3. Smashing the Model

Now, you can smash the model, which will take around 4 minutes. Don’t forget to replace the token by the one provided by PrunaAI.

[ ]:
from pruna import smash

transformer = smash(
    model=transformer,
    token="<your_token>",  # replace <your_token> with your actual token or set to None if you do not have one yet
    smash_config=smash_config,
)
text_encoder_2 = smash(
    model=text_encoder_2,
    token="<your_token>",  # replace <your_token> with your actual token or set to None if you do not have one yet
    smash_config=smash_config,
)

4. Running the Model

Finally, run the model to generate the image.
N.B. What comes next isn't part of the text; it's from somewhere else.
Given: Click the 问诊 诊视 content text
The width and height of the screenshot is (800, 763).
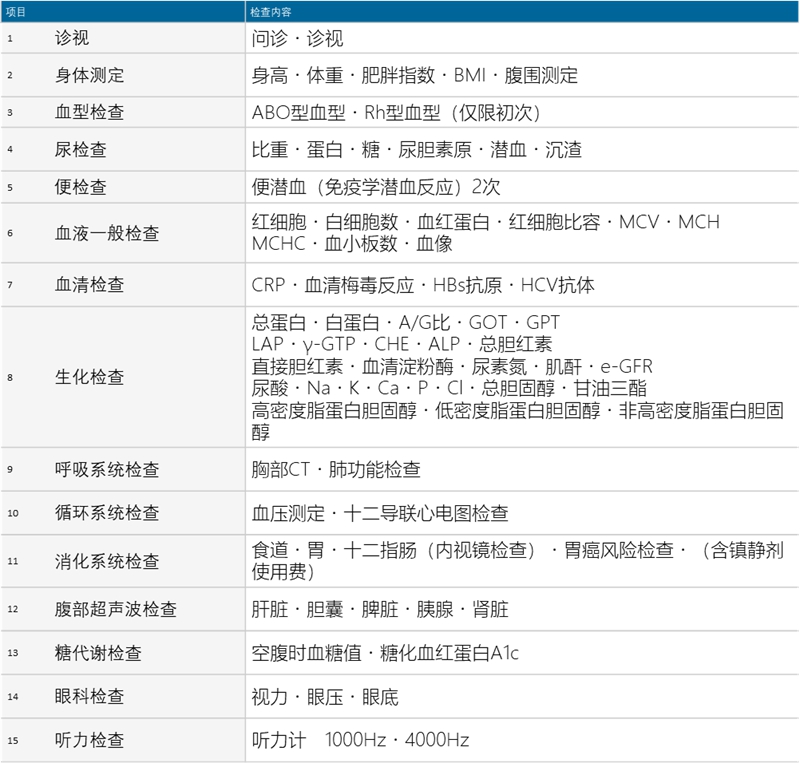Looking at the screenshot, I should pos(297,38).
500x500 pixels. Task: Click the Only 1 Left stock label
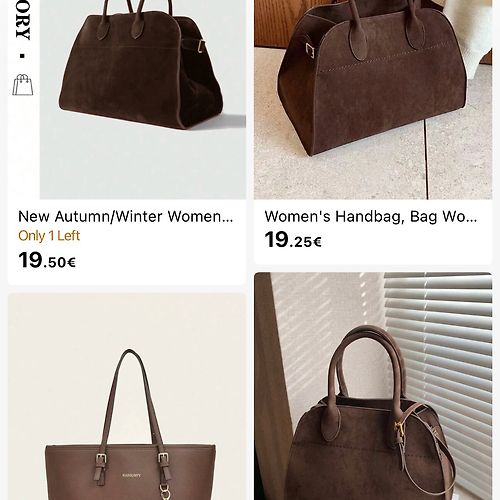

Note that moving the modules to the GPU can take some time.

[ ]:
pipe = FluxPipeline(
    scheduler=scheduler,
    text_encoder=text_encoder,
    tokenizer=tokenizer,
    text_encoder_2=text_encoder_2,
    tokenizer_2=tokenizer_2,
    vae=vae,
    transformer=transformer
)
[ ]:
pipe.text_encoder.to('cuda')
pipe.vae.to('cuda')
pipe.transformer.to('cuda')
pipe.text_encoder_2.to('cuda')
[ ]:
# For added memory savings run this block, there is however a trade-off with speed.
vae.enable_tiling()
vae.enable_slicing()
pipe.enable_sequential_cpu_offload()
[ ]:
prompt = "A cat holding a sign that says hello world"
pipe(
    prompt,
    guidance_scale=0.0,
    num_inference_steps=4,
    max_sequence_length=256,
    generator=torch.Generator("cpu").manual_seed(0)
).images[0]

Wrap Up

Congratulations! You have successfully smashed a Flux model. Enjoy the smaller memory footprint!